2nd Deputy Governor of East New Jersey
- In office 1683–1686
- Governor: Robert Barclay
- Preceded by: Thomas Rudyard
- Succeeded by: Lord Neill Campbell

Personal details
- Born: England
- Died: 1687
- Spouse: Mary
- Children: James Lawrie, Mary Lawrie, Rebecca Lawrie

= Gawen Lawrie =

English deputy governor of East Jersey from 1683 to 1686

Gawen Lawrie was a deputy governor of the province of East Jersey in the Thirteen Colonies from 1683 to 1686.

==Biography==
Of Scottish ancestry, Lawrie was born in England and was a resident and merchant in London for many years.

Along with William Penn and Nicholas Lucas, Gawen Lawrie was a trustee for the legally bankrupt Edward Byllynge from 1675 to 1683. On 1 July 1676, Lawrie was one of the signers of the Quintipartite Deed that split New Jersey into West and East Jersey.

In 1682 Lawrie became involved in East New Jersey as a trustee for the children of Arent Sonmans, one of the Proprietors. Thomas Rudyard was deputy governor under Governor Robert Barclay. The Proprietors and Rudyard had a policy disagreement as to the granting of land, and, on 27 July 1683, appointed Gawen Lawrie deputy governor, replacing Rudyard.

Thomas Rudyard's land dealings resurfaced when, on 28 February 1684/85, he received a grant of 1,038 acres (420 ha) on Raritan Bay in Monmouth County; Lawrie received a grant of 1,000 acres (405 ha). This resulted in Gov. Barclay and the Proprietors issuing instructions to Deputy Governor Lawrie on the laying out of land. Section 7 directly addressed the questionable activity of Rudyard and Lawrie in their taking up of land.

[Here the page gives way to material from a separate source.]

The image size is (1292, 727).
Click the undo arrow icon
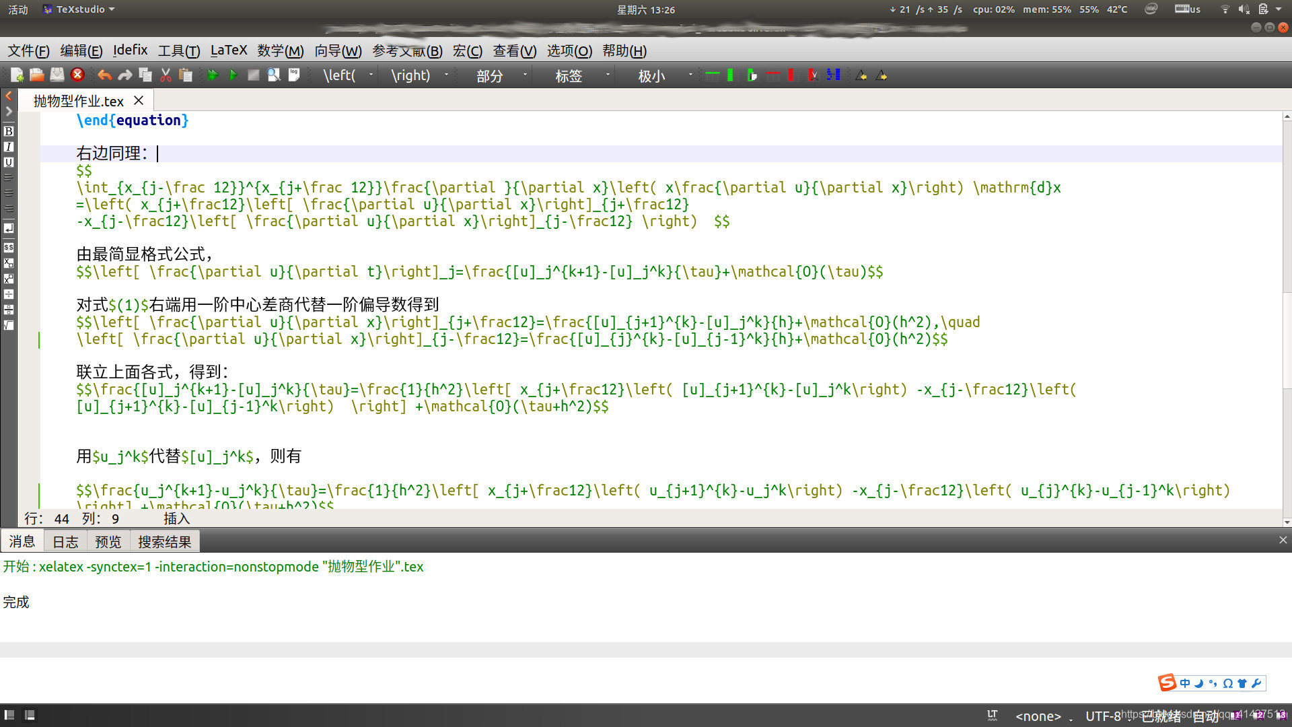tap(104, 75)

The Proprietors in England were concerned about the secretive dealings of the Lawrie Administration and they instructed the East New Jersey Board of Proprietors to investigate the state of affairs, including an audit of the finances. In March 1686 the Proprietors appointed Andrew Hamilton to oversee the investigation.

During Gawen Lawrie's tenure the Proprietors in England drafted a new constitution for East New Jersey, the Fundamental Constitutions for the Province of East New Jersey. This document, drafted in 1683, was intended to supersede the Concession and Agreement of 1665. Lawrie introduced the new constitution in Council on 12 April 1686; the Council voted "that the same Did not agree with the (constitution) of these American parts--", but nonetheless sent it to the General Assembly for reading. On 16 April, in response to Lawrie's inquiry as to the Assembly's action on the constitution, the lower house reported "That they apprehended the same Did not agree with the (constitution) of this province and that they understood that the same were noe wise bindeing Except past into a Lawe by the Generall Assembly--". With both houses concurring, the Fundamental Constitutions was defeated, and the Concession and Agreement would remain the East Jersey constitution until the surrender to The Crown in 1702.

In September 1686 the decision was made to remove Lawrie from office, and on 5 October Lord Neill Campbell presented his commission from Gov. Barclay as deputy governor to the East New Jersey Provincial Council, who confirmed and recognized the appointment. Lawrie was then commissioned a member of the council. Lord Campbell, having urgent business in Britain, nominated Councillor Andrew Hamilton as Deputy Governor on 10 December 1686; the next day Lawrie was the only councillor to register a protest and vote against confirming Hamilton. On 5 May 1687 Gov. Barclay and the Proprietors issued a directive to Deputy Governor Hamilton and the Council revoking all powers and authority held by Lawrie. Later in 1687 he died.